On 22-24 November, at the Gaudeamus book fair 2019, will launch the book “ The Pianist” whose author is the polish pianist and composer Władysław Szpliman. Translation by Luiza Săvescu.

On 23 September 1939, a young jewish pianist plays live on the radio in Warsaw-Nocturna in D minor by Chopin. Music stops abruptly, with the first explosions of the german bombs launched on Poland. That's how it starts the death of a city and the human tragedy that has marked two centuries already. After six years, music starts again: the same Nocturna, playing an out of tone piano, manages to save a man's life, which carries the burden of memory of others .

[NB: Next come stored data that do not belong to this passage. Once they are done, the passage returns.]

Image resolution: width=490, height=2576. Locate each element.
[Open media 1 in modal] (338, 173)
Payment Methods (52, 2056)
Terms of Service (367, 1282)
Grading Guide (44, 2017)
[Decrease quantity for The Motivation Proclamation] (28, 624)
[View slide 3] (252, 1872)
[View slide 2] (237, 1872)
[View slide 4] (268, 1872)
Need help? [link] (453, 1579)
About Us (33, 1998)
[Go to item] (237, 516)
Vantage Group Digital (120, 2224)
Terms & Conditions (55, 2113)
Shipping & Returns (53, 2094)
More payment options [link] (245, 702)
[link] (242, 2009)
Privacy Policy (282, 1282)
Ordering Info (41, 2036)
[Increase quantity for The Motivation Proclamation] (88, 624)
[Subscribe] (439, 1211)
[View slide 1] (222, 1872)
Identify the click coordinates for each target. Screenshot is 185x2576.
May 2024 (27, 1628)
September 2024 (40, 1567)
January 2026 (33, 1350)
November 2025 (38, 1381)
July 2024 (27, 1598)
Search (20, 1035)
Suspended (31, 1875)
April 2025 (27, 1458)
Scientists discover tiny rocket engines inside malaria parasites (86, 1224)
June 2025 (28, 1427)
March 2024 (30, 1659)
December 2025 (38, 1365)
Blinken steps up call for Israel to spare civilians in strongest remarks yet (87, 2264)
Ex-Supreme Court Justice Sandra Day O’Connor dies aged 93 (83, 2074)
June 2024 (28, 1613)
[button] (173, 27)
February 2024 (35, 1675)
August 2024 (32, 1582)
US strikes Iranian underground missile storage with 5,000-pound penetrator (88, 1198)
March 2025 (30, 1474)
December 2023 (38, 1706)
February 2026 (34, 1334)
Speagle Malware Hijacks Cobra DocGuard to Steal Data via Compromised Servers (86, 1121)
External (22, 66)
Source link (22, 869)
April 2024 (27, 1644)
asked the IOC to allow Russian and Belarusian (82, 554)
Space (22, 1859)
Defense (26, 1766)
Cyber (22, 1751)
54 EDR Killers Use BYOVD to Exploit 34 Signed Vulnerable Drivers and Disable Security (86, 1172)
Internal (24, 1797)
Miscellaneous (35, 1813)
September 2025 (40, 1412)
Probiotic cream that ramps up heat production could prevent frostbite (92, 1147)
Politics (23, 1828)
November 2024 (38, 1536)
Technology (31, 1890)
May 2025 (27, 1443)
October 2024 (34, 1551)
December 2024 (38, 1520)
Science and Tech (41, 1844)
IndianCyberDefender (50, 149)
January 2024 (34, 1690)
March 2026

Originally published in Poland, in 1945, then banned by the communist authorities, the memories of the jewish pianist Wladyslaw Szpilman, documents of his miraculous survival in the Warsaw ghetto, remain one of the most shocking evocations of the Holocaust. In a traumatic microcosm, on which the spectrum of the concentration camp is uninterrupted, the pianist is kept alive, by a strange twist of destiny and the supreme irony, by a meloman german captain.
Based on this exceptional story about the Second World War, in the year 2002, Roman Polański made the film of the same name, winning three Oscars (scenario, director and best actor) and with Palmes d 'Or in Cannes.